>> START

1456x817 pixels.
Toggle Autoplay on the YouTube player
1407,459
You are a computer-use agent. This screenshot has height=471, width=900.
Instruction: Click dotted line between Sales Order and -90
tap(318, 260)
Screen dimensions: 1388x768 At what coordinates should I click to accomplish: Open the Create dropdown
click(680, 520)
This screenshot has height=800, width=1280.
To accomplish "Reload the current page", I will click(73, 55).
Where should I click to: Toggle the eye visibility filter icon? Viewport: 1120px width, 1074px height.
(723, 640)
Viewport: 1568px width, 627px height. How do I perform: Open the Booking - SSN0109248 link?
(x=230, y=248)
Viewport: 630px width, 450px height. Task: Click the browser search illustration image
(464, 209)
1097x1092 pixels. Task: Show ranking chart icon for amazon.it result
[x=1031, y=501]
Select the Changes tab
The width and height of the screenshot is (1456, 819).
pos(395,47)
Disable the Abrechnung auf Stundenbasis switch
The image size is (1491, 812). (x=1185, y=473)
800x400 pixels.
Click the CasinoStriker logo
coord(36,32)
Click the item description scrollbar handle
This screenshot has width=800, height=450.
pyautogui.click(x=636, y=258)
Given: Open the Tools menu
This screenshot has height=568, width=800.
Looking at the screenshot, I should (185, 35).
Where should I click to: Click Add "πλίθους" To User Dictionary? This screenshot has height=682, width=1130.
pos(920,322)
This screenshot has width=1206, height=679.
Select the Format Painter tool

>> END

The request. Turn the material above into a Markdown table with one row per line, using the columns "Number" and "Material line", and leave out any blank lines.

Expected answer.
| Number | Material line |
|---|---|
| 1 | 1456x817 pixels. |
| 2 | Toggle Autoplay on the YouTube player |
| 3 | 1407,459 |
| 4 | You are a computer-use agent. This screenshot has height=471, width=900. |
| 5 | Instruction: Click dotted line between Sales Order and -90 |
| 6 | tap(318, 260) |
| 7 | Screen dimensions: 1388x768 At what coordinates should I click to accomplish: Open the Create dropdown |
| 8 | click(680, 520) |
| 9 | This screenshot has height=800, width=1280. |
| 10 | To accomplish "Reload the current page", I will click(73, 55). |
| 11 | Where should I click to: Toggle the eye visibility filter icon? Viewport: 1120px width, 1074px height. |
| 12 | (723, 640) |
| 13 | Viewport: 1568px width, 627px height. How do I perform: Open the Booking - SSN0109248 link? |
| 14 | (x=230, y=248) |
| 15 | Viewport: 630px width, 450px height. Task: Click the browser search illustration image |
| 16 | (464, 209) |
| 17 | 1097x1092 pixels. Task: Show ranking chart icon for amazon.it result |
| 18 | [x=1031, y=501] |
| 19 | Select the Changes tab |
| 20 | The width and height of the screenshot is (1456, 819). |
| 21 | pos(395,47) |
| 22 | Disable the Abrechnung auf Stundenbasis switch |
| 23 | The image size is (1491, 812). (x=1185, y=473) |
| 24 | 800x400 pixels. |
| 25 | Click the CasinoStriker logo |
| 26 | coord(36,32) |
| 27 | Click the item description scrollbar handle |
| 28 | This screenshot has width=800, height=450. |
| 29 | pyautogui.click(x=636, y=258) |
| 30 | Given: Open the Tools menu |
| 31 | This screenshot has height=568, width=800. |
| 32 | Looking at the screenshot, I should (185, 35). |
| 33 | Where should I click to: Click Add "πλίθους" To User Dictionary? This screenshot has height=682, width=1130. |
| 34 | pos(920,322) |
| 35 | This screenshot has width=1206, height=679. |
| 36 | Select the Format Painter tool |